Este año, debido a la pandemia de coronavirus, ignoro si se habrá celebrado en
el Restaurante Nube, situado en las
cercanías de la Batalla de Toro, el
tradicional almuerzo junto al monolito conmemorativo como viene aconteciendo
desde hace casi una década. El año pasado, el menú, con un precio de 45 euros
por comensal, fue el siguiente: aperitivo:”samosa
de berenjena y queso de oveja zamorano”; entrante: “huevo a baja temperatura sobre base de alboronía”; pescado: “bacalao cecial acompañado de guiso de
lilíaceas; carne:”cordero churro
castellano cocinado al caldero”; prepostre:”aloja
de vino Valbusenda”; y postre:”áspic
de frutos silvestres con helado de leche”. Seguro que tras ese excelente banquete
no hay batalla que se resista en Toro y su alfoz.

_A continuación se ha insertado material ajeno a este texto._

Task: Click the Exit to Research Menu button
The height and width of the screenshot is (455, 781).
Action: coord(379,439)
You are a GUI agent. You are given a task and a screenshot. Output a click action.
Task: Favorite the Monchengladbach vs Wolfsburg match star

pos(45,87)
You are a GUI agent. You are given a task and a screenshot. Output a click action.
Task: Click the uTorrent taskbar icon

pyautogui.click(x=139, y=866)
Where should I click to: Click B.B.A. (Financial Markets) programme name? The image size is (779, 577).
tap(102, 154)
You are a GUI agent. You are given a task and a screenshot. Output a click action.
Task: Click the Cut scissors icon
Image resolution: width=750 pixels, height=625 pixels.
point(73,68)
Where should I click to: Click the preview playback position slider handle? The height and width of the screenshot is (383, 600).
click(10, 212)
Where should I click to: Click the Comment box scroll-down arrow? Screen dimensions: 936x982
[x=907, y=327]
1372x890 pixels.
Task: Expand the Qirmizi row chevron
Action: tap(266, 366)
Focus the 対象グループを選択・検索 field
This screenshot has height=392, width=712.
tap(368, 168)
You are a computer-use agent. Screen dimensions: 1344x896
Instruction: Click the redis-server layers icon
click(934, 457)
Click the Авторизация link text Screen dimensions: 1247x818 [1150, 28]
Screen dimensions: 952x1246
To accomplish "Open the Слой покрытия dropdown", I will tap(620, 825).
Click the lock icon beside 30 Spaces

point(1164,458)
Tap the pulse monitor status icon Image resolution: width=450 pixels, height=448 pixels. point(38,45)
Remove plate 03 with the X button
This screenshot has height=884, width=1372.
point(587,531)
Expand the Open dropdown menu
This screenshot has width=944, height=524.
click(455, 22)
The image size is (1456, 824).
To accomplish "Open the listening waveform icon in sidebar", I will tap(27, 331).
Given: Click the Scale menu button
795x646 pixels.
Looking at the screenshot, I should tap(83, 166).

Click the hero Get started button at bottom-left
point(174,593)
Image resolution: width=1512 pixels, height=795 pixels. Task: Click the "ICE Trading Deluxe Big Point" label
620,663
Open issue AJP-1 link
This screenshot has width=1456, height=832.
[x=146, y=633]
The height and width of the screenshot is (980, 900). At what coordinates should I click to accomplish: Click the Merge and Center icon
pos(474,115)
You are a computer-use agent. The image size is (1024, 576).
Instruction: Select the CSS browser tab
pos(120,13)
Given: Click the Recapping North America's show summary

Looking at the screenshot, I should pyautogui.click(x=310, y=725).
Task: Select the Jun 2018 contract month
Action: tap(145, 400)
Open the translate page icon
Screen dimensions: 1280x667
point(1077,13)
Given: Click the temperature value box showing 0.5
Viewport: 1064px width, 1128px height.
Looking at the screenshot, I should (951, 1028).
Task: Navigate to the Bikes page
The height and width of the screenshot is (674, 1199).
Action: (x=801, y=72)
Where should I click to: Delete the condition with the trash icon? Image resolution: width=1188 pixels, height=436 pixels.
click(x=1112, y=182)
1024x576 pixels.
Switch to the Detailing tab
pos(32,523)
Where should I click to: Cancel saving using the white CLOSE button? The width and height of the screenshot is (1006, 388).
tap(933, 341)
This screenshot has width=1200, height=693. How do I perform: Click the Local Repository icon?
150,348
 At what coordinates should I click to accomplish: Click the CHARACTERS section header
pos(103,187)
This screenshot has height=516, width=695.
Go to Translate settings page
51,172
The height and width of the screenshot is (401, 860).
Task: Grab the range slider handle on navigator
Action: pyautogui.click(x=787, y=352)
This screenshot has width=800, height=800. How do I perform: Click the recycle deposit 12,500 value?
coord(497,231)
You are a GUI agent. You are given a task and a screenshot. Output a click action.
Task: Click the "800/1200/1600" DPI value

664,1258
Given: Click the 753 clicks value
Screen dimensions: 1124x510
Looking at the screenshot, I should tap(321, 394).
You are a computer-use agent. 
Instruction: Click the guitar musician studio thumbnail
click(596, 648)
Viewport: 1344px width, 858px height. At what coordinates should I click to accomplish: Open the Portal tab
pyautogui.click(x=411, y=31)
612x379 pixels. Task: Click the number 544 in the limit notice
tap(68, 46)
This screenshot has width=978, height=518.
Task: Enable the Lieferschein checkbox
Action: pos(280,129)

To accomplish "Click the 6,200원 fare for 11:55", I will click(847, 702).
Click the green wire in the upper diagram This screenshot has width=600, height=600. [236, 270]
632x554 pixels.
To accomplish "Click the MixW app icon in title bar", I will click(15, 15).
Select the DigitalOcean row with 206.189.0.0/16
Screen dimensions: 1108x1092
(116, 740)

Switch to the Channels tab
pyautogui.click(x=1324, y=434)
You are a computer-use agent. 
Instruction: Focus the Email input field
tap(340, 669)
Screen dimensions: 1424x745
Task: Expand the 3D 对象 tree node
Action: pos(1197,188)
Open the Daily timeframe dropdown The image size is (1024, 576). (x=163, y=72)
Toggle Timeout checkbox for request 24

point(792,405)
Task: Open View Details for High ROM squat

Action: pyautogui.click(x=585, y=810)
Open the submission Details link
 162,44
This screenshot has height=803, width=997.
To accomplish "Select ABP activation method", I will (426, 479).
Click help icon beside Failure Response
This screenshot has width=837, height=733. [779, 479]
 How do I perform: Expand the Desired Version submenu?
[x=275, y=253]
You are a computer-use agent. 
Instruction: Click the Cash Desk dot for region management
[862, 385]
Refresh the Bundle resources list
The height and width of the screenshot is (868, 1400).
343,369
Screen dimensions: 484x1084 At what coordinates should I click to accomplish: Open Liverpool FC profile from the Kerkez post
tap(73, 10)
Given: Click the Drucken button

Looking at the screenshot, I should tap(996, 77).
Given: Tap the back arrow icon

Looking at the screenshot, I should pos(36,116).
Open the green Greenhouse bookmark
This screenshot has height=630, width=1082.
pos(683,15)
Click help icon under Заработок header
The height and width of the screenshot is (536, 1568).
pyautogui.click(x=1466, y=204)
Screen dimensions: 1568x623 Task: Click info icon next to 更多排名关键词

La primera vez que pude observar cómo se jugaba a la
“rana” fue en Guarnizo, en una tabernilla de nombre “Sixto” que llevaba con aseo un primo de mi padre. Entre chato y
chato de vino, los clientes lanzaban unos tejos redondos sobre una mesa pequeña,
del tamaño de una mesilla de noche, con una madera trasera con dos agujeros
(uno redondo y otro en forma de media luna) en evitación de que pudieran topar
las chapas en la pared y dos “adrales” laterales. La mesa disponía en su
superficie de 5 agujeros, donde en el centro había una rana de cuclillas con la
boca abierta detrás de un molino en forma de noria y dos puentes laterales. Era
un juego de puntería y precisión. Entre las reglas de juego, muy básicas,
quedaba prohibido acercarse, distraer o cruzar cuando un jugador estaba
lanzando. En la década de los 50, los vecinos de los pueblos norteños se
distraían en sus ratos de ocio de la forma más sencilla, ora jugando a la “rana”,
ora a los bolos en la plaza, ora echando una partida de cartas. Pero aquellos
juegos de bolos solían interrumpir el trasiego de carros hasta el punto de
tener que dictar las alcaldías ciertas normas. Así, se sabe que en Ampuero, en
1722, se dictó una normativa municipal para que ningún vecino pudiese ocuparse
en el juego en día de trabajo “ni de día ni de noche, como tampoco en día de fiesta
hasta que se haya dicho misa mayor”. En Cantabria existían entonces, no sé
ahora, 4 modalidades de juego: bolo palma, bolo pasiego, pasabolo losa y
pasabolo tablón. Este último es el que más se jugaba en las provincias limítrofes,
Vizcaya y Burgos. Yo lo ha visto practicar a mujeres en Lanestosa (Vizcaya),
villa natal de mi abuelo materno. Es una modalidad de
bolos que consiste en lanzar una bola por un tablón y arrojar lo más lejos
posible los tres bolos que hay al final de la tabla sobre un campo de hierba de
casi 50 metros de largo. El tablón se suele limpiar con agua después de cada
tirada con el fin de facilitar el deslizamiento de la bola por el tablón y para
borrar las marcas realizadas por las bolas anteriormente lanzadas, lo que
permite al jugador poder localizar sus posibles fallos. Los bolos no tienen
cabeza y se fijan en los agujeros del suelo mediante arcilla. El nombre de
pasabolo tablón tiene su origen en un manuscrito que conserva la familia Secunza, de Ampuero, que en 1895 hizo
una modificación de la bolera de bolo tres tablones e ideó nuevas normas de
juego. Los Secunza fueron una saga de torneros de pedal de la madera que se
inició con Generoso, continuó con su
hijo Juan y terminó con el nieto, Manuel Secunza Llamosas. Los bolos que
fabrican son siempre de encina, de forma cilíndrica y 35 centímetros de altura.
En las bolas (con un agujero para meter el dedo pulgar) se utiliza
indistintamente madera de acerón, haya, nogal y manzano.